La Hauptbahnhof est la plus grande gare d’Europe, elle est presque toute transparente, de son parvis on voit les principaux lieux historiques de Berlin. Près d’elle se trouve la Hamburgerbahnhof, depuis longtemps transformée en musée d’art. Concept semblable à celui de notre musée d’Orsay. Mais là se trouvent les tendances artistiques les plus contemporaines. En ce moment, l’oeuvre de Mark Bradford, souvent présenté comme l’un des plus grands artistes contemporains (américain, né en Californie en 1961) y est exposée. L’émotion que l’on ressent à voir beaucoup d’oeuvres contemporaines tient au sursaut que nous avons face à tant de réalisme, comme si c’était le seul fait d’être reproduite à l’intérieur d’un musée qui faisait d’une situation réelle de quoi nous émouvoir alors que nous pouvons la rencontrer au coin d’une de nos rues. Le corps agrandi d’un humain couché sur le sol, les bras en croix, nous fait nous interroger alors que celui à taille réelle d’un mendiant en face de chez nous nous fait seulement penser que c’est un spectacle ordinaire des rues. Dans une salle voisine, un bâtiment rectangulaire a basculé dans les sables, il porte à son fronton les mots TEMPORARY ART, les lettres C, O, N ayant déjà sombré… oui, tout ce qui est contemporain est temporaire, autrement dit éphémère. Cela me renvoie au petit livre de Giorgio Agamben, qu’un ami m’avait offert l’an dernier. Qu’est-ce que le contemporain ? Le contemporain coïncide-t-il avec l’actuel ? S’agit-il de coller à notre époque ? L’exemple tiré de l’exposition Roads not taken nous enseigne que non puisque le temps est arborescent et qu’une actualité présente ne s’éclaire que des voies alternatives qui n’ont pas été empruntées. La contemporanéité, nous dit Agamben, nécessite du recul. Ceux qui coïncident trop pleinement avec l’époque, qui conviennent parfaitement avec elle sur tous les points, ne sont pas des contemporains parce que, pour ces raisons même, ils n’arrivent pas à la voir. Ils ne peuvent pas fixer le regard qu’ils portent sur elle. Il établit également un parallèle avec la lumière et l’obscur, celui/celle qui perçoit la lumière est en même temps celui ou celle qui perçoit l’obscur, contemporain est celui qui reçoit en plein visage le faisceau de ténèbres qui provient de son temps. Un artiste est donc vraiment contemporain quand il embrasse en même temps l’actuel et ce qui lui donne sens depuis le passé le plus lointain.
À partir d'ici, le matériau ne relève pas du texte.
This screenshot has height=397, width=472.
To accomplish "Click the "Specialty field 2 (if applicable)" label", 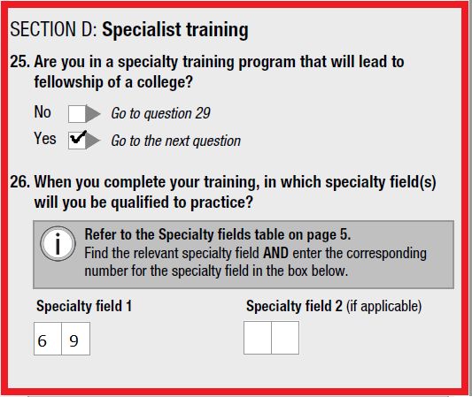I will point(334,306).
Bradford utilise tous les matériaux : collages de bandes de papiers, videos, plâtre, tissus. Il exprime par leur moyen, aussi bien le sentiment de solitude métaphysique que le meurtre de George Floyd par une video où il s’écrit, en s’allongeant toujours plus, le message I cant breeeeeeeeeeeeeath.
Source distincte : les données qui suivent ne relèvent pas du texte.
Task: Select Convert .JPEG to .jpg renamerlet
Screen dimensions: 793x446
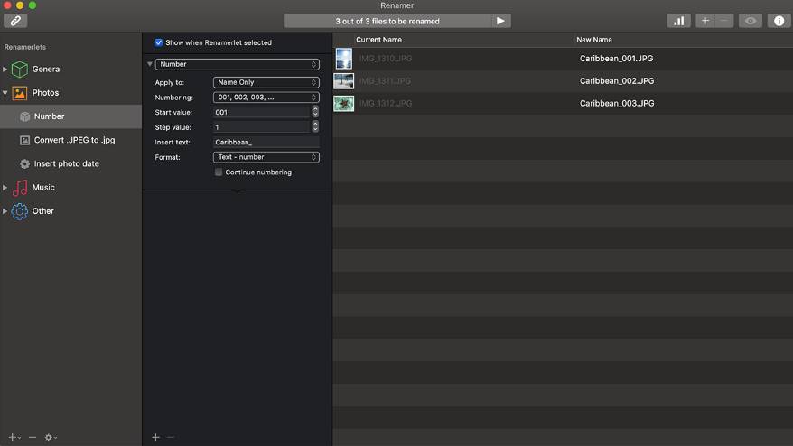Action: pos(74,140)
Il en est de même au Musée Juif où la conjonction de l’hypermodernisme du bâtiment et des symboles les plus archaïques de la religion juive conduit jusqu’au paroxysme cette idée de contemporanéité, comme une extension quasi infinie du présent qui ressemble alors à ce que nous dit l’astrophysique de l’immuabilité du temps, vu depuis une perspective de l’espace-temps.
Le lendemain, il est déjà temps de rentrer, de prendre le TGV en sens inverse, de regarder défiler par la vitre des paysages enneigés qui expriment eux aussi une sorte d’intemporalité.